**About this exercise**
Please transcribe only the lines that run from the line bearing "Reverse sort direction with the arrow icon" to the end of the entries, keeping both end lines. Skip the pictures.

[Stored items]
*** Begin section ***

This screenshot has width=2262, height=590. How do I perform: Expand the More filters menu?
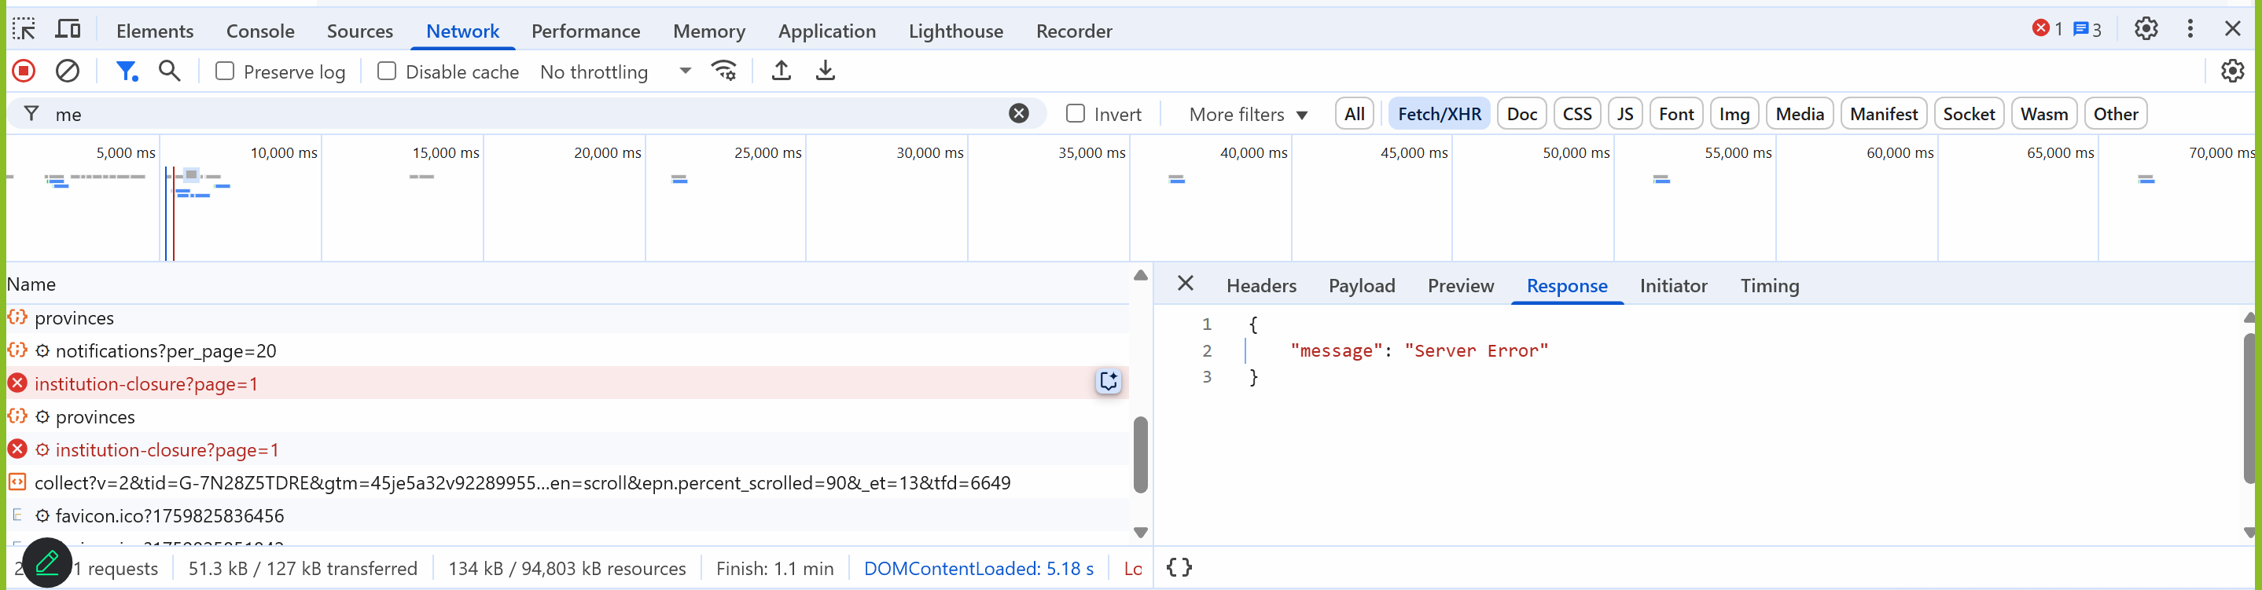click(1248, 114)
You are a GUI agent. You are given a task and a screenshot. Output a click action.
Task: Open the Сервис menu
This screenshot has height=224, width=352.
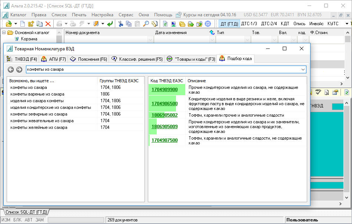point(126,15)
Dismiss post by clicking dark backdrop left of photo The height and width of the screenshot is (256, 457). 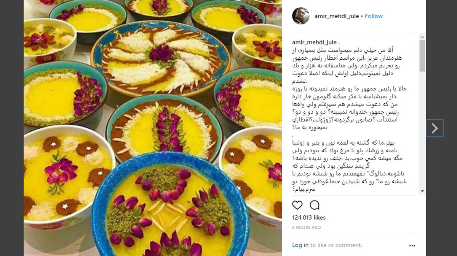click(x=11, y=128)
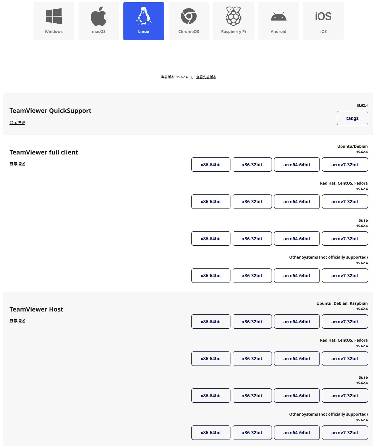
Task: Download full client Red Hat arm64-64bit
Action: (297, 201)
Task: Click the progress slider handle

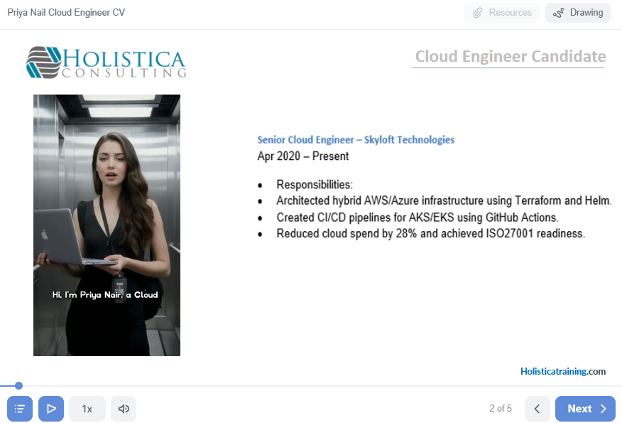Action: (x=18, y=385)
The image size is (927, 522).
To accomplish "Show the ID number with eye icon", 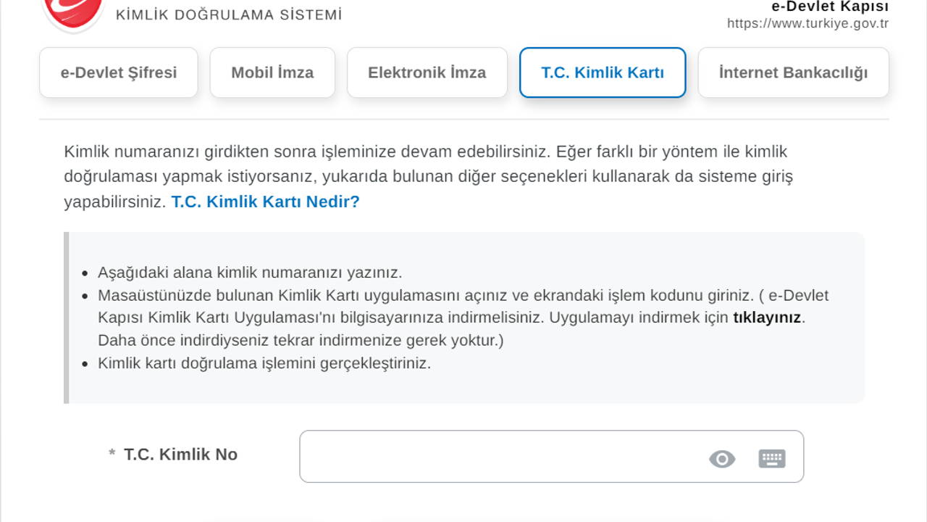I will click(722, 459).
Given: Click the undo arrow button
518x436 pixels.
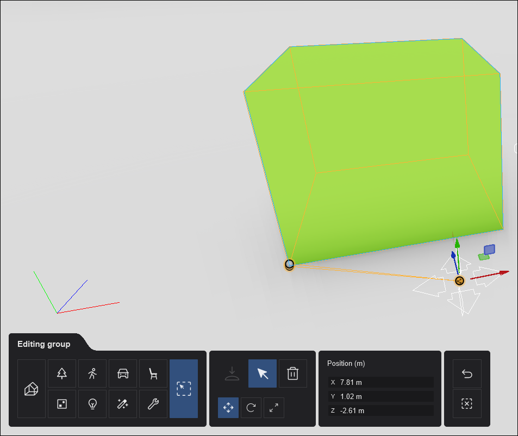Looking at the screenshot, I should [x=466, y=373].
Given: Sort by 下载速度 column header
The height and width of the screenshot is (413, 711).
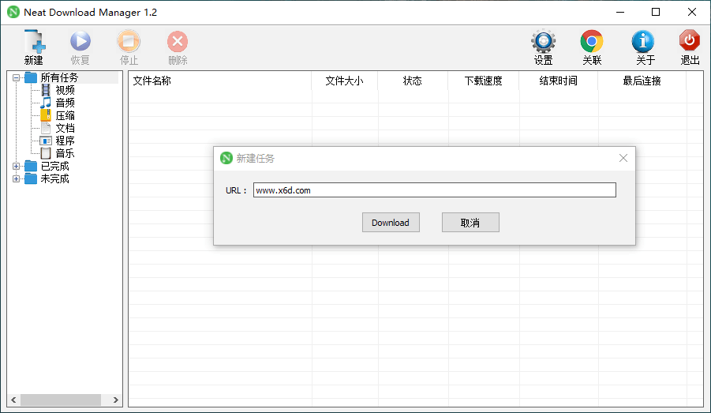Looking at the screenshot, I should click(x=483, y=81).
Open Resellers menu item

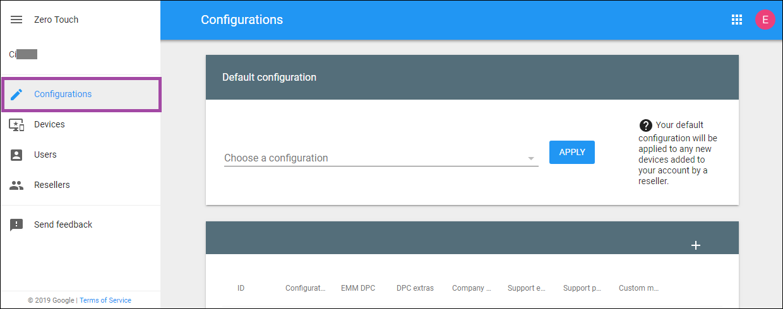click(52, 185)
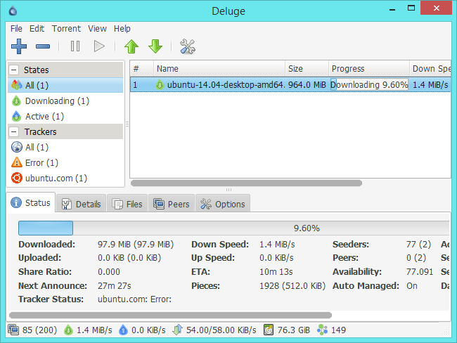Collapse the States filter group

click(x=14, y=70)
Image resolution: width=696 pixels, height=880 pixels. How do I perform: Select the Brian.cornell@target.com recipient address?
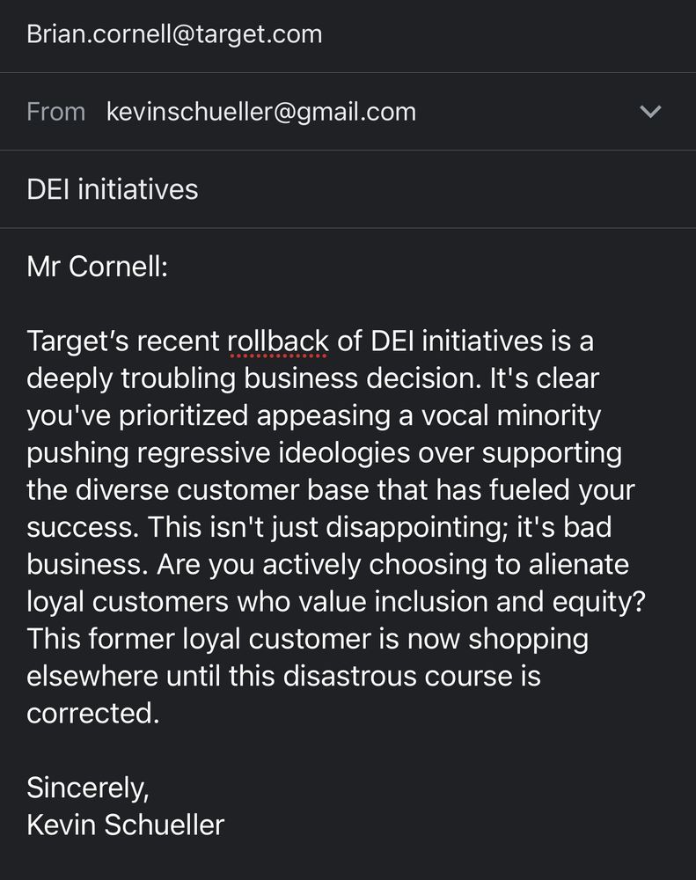click(x=174, y=34)
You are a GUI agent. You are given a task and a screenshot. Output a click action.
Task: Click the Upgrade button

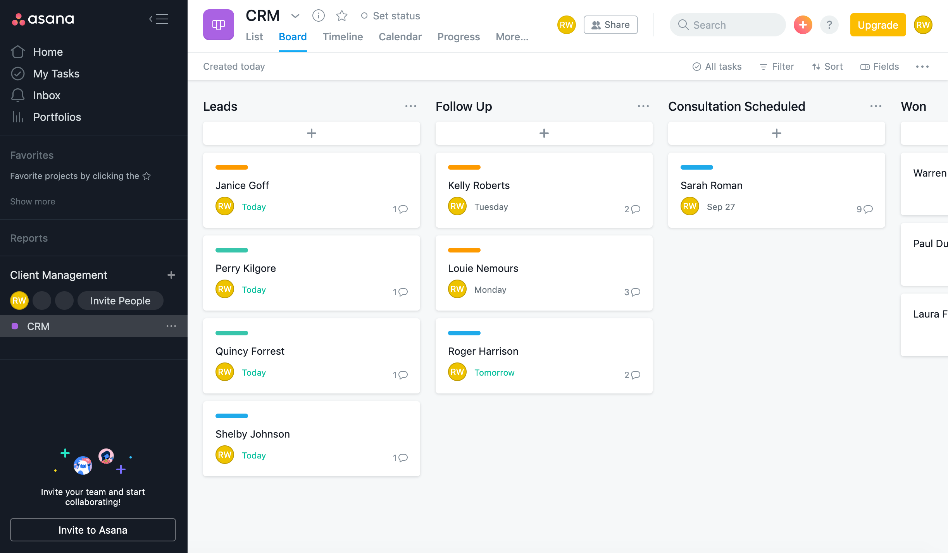pos(878,25)
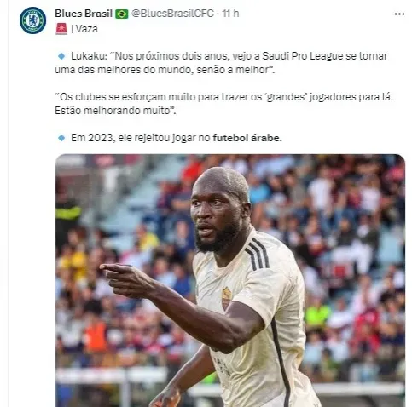Click the Brazil flag emoji beside the name
Viewport: 412px width, 407px height.
pyautogui.click(x=122, y=14)
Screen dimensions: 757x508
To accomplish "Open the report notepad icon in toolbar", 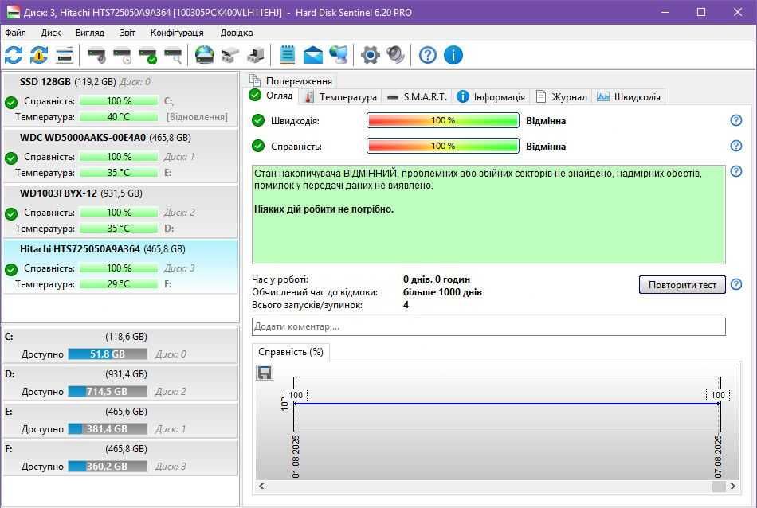I will pyautogui.click(x=288, y=55).
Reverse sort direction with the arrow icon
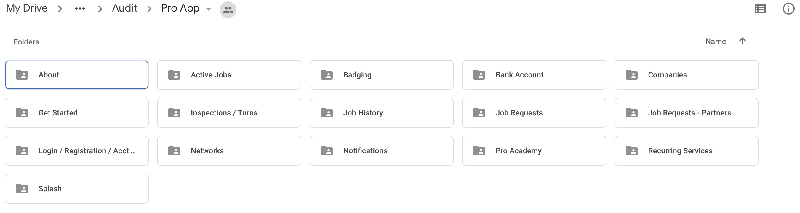The image size is (800, 213). [x=742, y=41]
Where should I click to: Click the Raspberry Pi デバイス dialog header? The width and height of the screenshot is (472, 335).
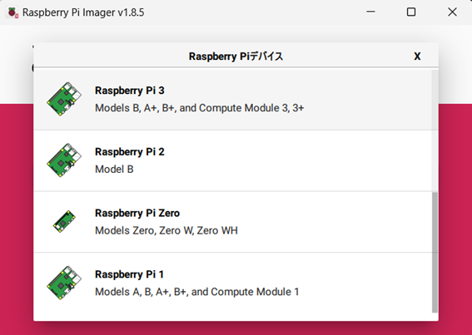tap(236, 57)
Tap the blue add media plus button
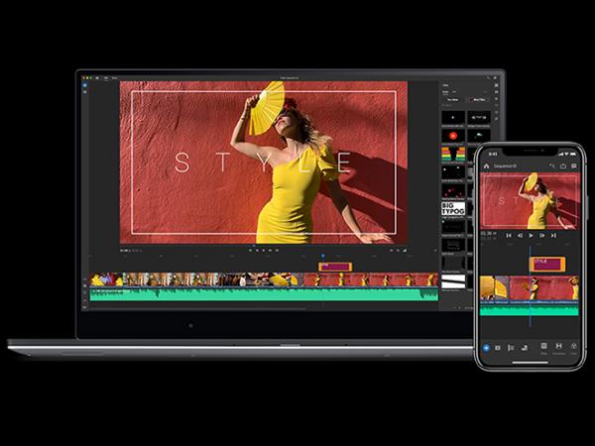 click(x=486, y=347)
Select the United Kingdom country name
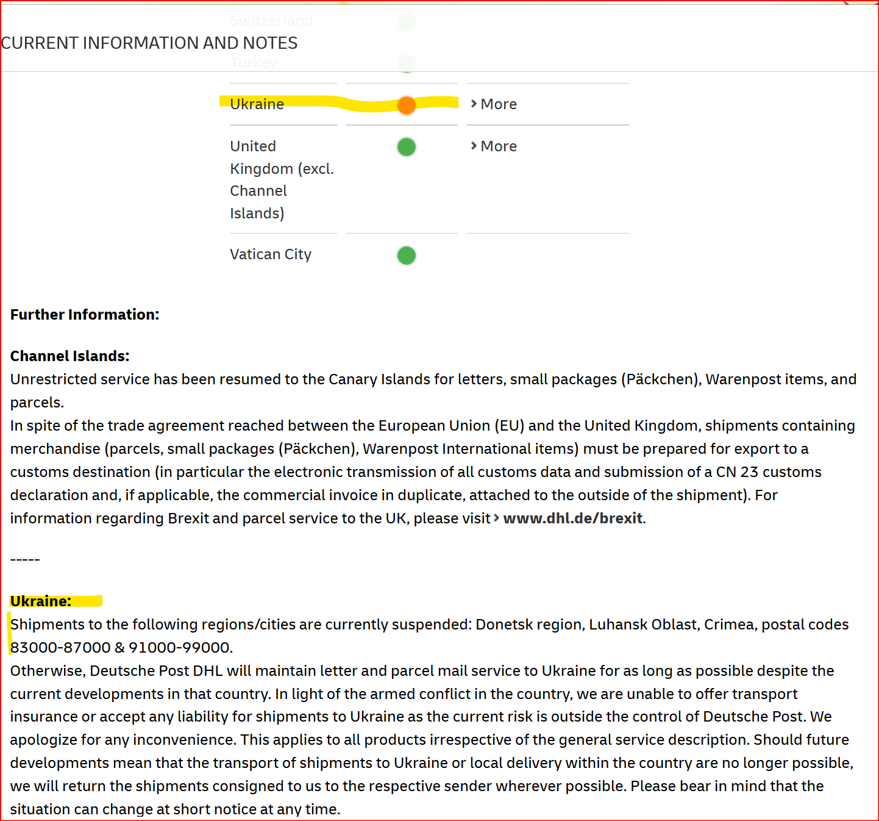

*** End section ***

**Expected output**
Reverse sort direction with the arrow icon
The image size is (800, 213). [x=742, y=41]
Where should I click to: Click the Raspberry Pi デバイス dialog header? The width and height of the screenshot is (472, 335).
tap(236, 57)
Tap the blue add media plus button
 click(x=486, y=347)
Select the United Kingdom country name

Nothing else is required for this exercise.